─── Source extract ───

The high dependence on air shipments indicates a potential risk of negative growth because air transport is the most expensive mode. Overuse of air shipments increases operational cost and reduces overall profitability.
In addition, the presence of a large number of “Unknown” shipment records reflects poor data management, which can lead to wrong business decisions and inefficiencies in logistics planning.

#### Chart - 2

In [None]:
# Chart - 2 visualization code
plt.figure(figsize=(6,4))
ax = sns.countplot(x='delivery_status', data=df)
plt.title("Distribution of Delivery Status")
plt.xlabel("Delivery Status")
plt.ylabel("Number of Shipments")

# Show count on each bar
for bar in ax.patches:
    ax.text(bar.get_x() + bar.get_width()/2,
            bar.get_height(),
            int(bar.get_height()),
            ha='center', va='bottom')

plt.show()


##### 1. Why did you pick the specific chart?

This chart was selected to understand how many shipments are delivered on time versus how many are delayed. It directly shows the overall delivery performance of FedEx.

##### 2. What is/are the insight(s) found from the chart?

* A very large number of shipments (9138) are delivered on time or early.

* A smaller but important number of shipments (1186) are delayed.

* This shows that although FedEx performs well overall, delays still affect a noticeable portion of shipments.

##### 3. Will the gained insights help creating a positive business impact?
Are there any insights that lead to negative growth? Justify with specific reason.

**Positive Business Impact**

This insight will help create a positive business impact.
Since the majority of shipments are delivered on time or early, FedEx can study the successful delivery patterns and replicate them for delayed shipments. This can improve customer satisfaction and strengthen trust in FedEx services.

**Negative Business Impact**

The presence of 1186 delayed shipments indicates potential negative growth. Delayed deliveries can lead to customer complaints, loss of future business, and increased operational cost such as re-routing, customer support, and compensation. If these delays are not controlled, they can harm FedEx’s reputation and profitability.

#### Chart - 3

In [None]:
# Chart 3: Distribution of Vendor INCO Terms

try:
    plt.figure(figsize=(10,5))
    ax = sns.countplot(x='vendor_inco_term', data=df)
    plt.title("Distribution of Vendor INCO Terms")
    plt.xlabel("Vendor INCO Term")
    plt.ylabel("Number of Shipments")
    plt.xticks(rotation=45)

    # Print count on each bar
    for bar in ax.patches:
        ax.text(bar.get_x() + bar.get_width()/2,
                bar.get_height(),
                int(bar.get_height()),
                ha='center', va='bottom')

    plt.show()

except Exception as e:
    print("Error while generating Chart 3:", str(e))


##### 1. Why did you pick the specific chart?

───

• Your tasks:
[a] Answer these about the FedEx shipment analysis:
(i) How many shipments were delivered on time or early?
(ii) What figure size does the Chart 3 code set?
(iii) What reason does the analysis give for air transport being a risk?
[b] Continue the FedEx shipment analysis from its last line.
The data after this point is not needed.

─── Stored data ───

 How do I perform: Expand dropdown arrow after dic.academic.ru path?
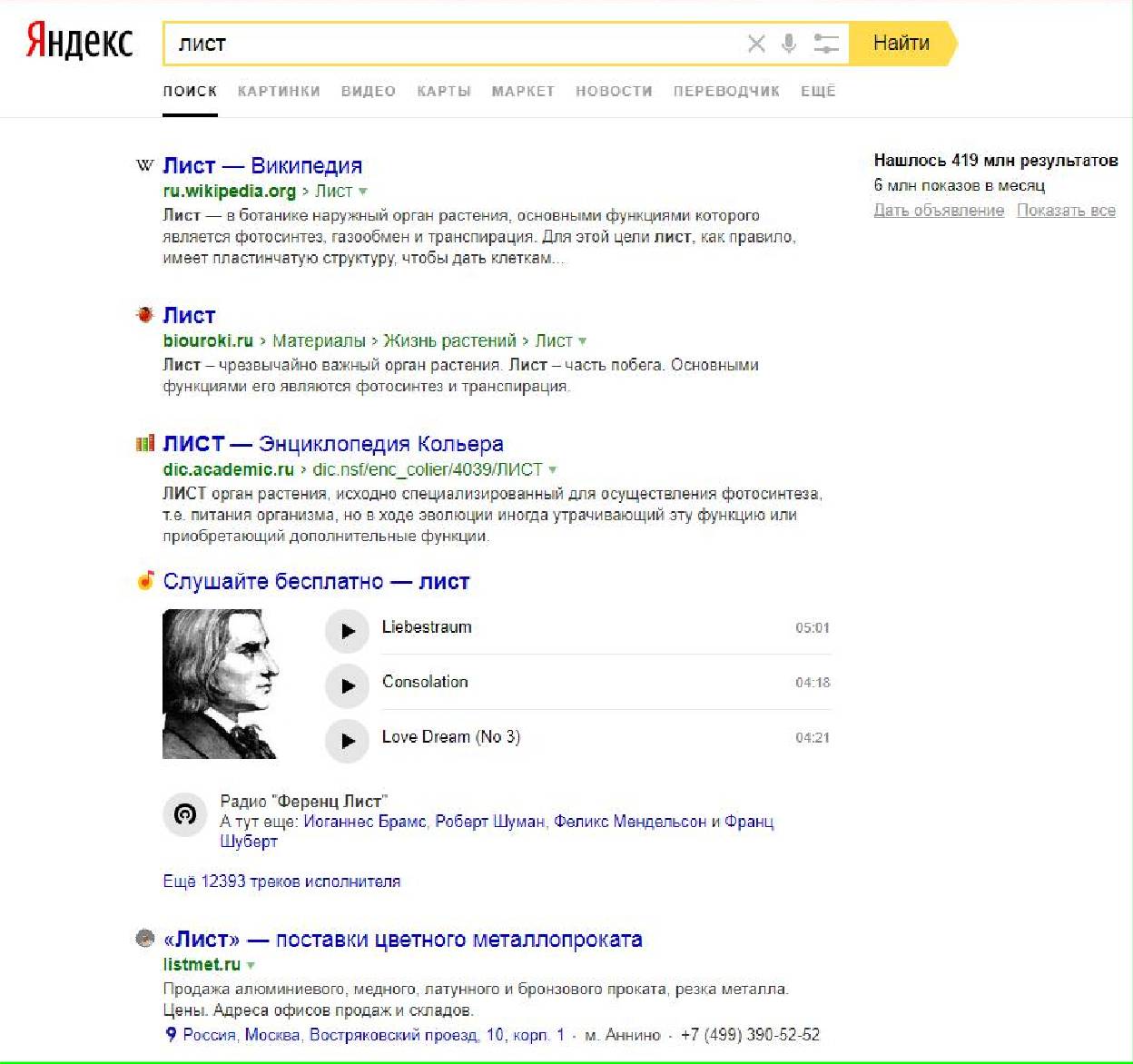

───

• The replies:
[a]
(i) 9138
(ii) (10,5)
(iii) It is the most expensive mode of transport.

[b]
This chart was chosen to understand which INCO terms are most commonly used by vendors. INCO terms define responsibility for shipping, cost, and risk, so knowing their distribution is important for analyzing delivery performance and cost behavior.

##### 2. What is/are the insight(s) found from the chart?

* The most used INCO term is “n/a – from rdc” (5404 shipments).

* EXW (2778) is the second most common term, where buyers bear most transportation risk.

* DDP (1443) is also widely used, where sellers take responsibility for delivery.

* Terms like DDU (15), CIF (3) and DAP (9) are used very rarely, showing limited adoption.

##### 3. Will the gained insights help creating a positive business impact?
Are there any insights that lead to negative growth? Justify with specific reason.

Yes, these insights can help create a positive business impact by showing that FedEx relies heavily on a few INCO terms. This allows the company to focus on optimizing vendor performance under EXW, DDP, and RDC-based shipments.

However, heavy dependence on EXW can lead to negative growth because FedEx and customers bear higher logistics risk and cost responsibility. Also, the unclear category “n/a – from rdc” may hide important contractual details, which can reduce transparency and lead to poor operational control.

#### Chart - 4

In [None]:
# Chart 4: Average Delivery Delay by Shipment Mode

try:
    plt.figure(figsize=(8,5))
    avg_delay = df.groupby('shipment_mode')['delivery_delay_days'].mean().reset_index()

    ax = sns.barplot(x='shipment_mode', y='delivery_delay_days', data=avg_delay)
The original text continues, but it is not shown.